*** INPUT DATA ***
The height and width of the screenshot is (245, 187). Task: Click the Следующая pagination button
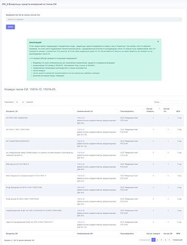(177, 240)
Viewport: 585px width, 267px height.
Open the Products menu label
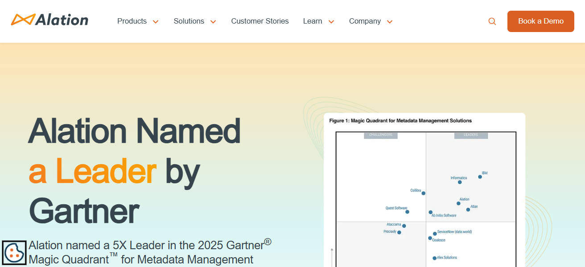pos(132,21)
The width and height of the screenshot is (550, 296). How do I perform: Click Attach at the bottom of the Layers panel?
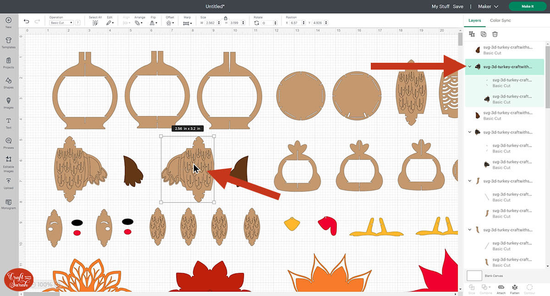pyautogui.click(x=501, y=288)
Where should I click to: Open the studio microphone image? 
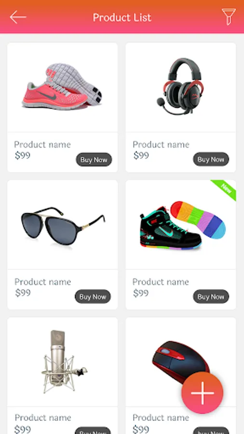64,361
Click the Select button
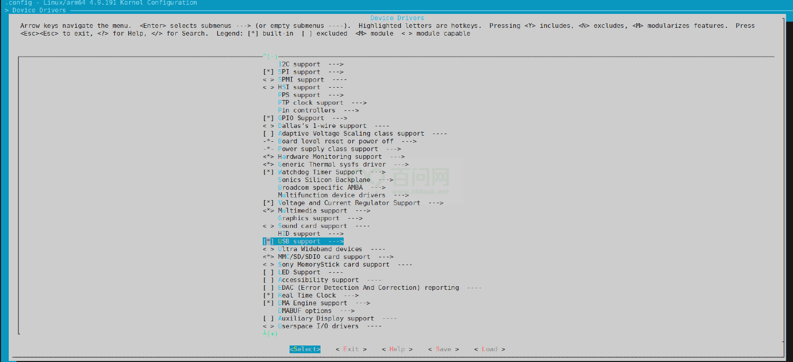The width and height of the screenshot is (793, 362). pos(305,349)
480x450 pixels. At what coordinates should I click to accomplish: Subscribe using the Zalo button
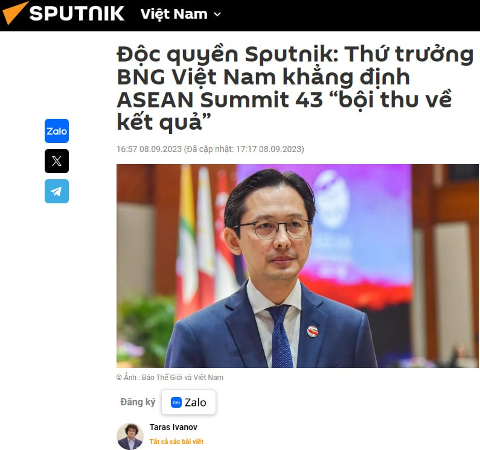[188, 402]
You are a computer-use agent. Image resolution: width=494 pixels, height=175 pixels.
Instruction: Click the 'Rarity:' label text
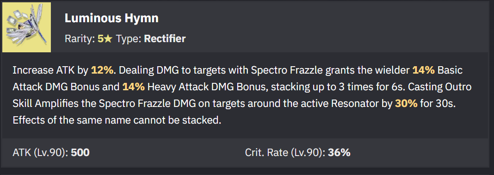pyautogui.click(x=80, y=39)
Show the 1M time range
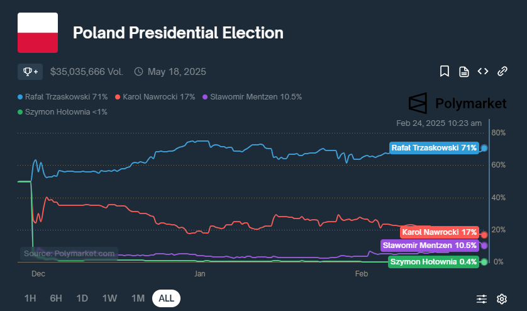Viewport: 527px width, 311px height. [x=138, y=298]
*** End of INPUT DATA ***
PROBLEM REQUIREMENTS - Could you retype every record exactly, leaving the pictures out?

RESPONSE BOX -
The height and width of the screenshot is (245, 187). Task: Click the Следующая pagination button
(177, 240)
Viewport: 585px width, 267px height.
Open the Products menu label
pos(132,21)
The width and height of the screenshot is (550, 296). How do I perform: Click Attach at the bottom of the Layers panel?
pyautogui.click(x=501, y=288)
Where should I click to: Open the studio microphone image? 
64,361
Click the Select button
The width and height of the screenshot is (793, 362). pos(305,349)
480x450 pixels. At what coordinates should I click to accomplish: Subscribe using the Zalo button
[188, 402]
You are a computer-use agent. Image resolution: width=494 pixels, height=175 pixels.
Instruction: Click the 'Rarity:' label text
pyautogui.click(x=80, y=39)
Show the 1M time range
Viewport: 527px width, 311px height. [x=138, y=298]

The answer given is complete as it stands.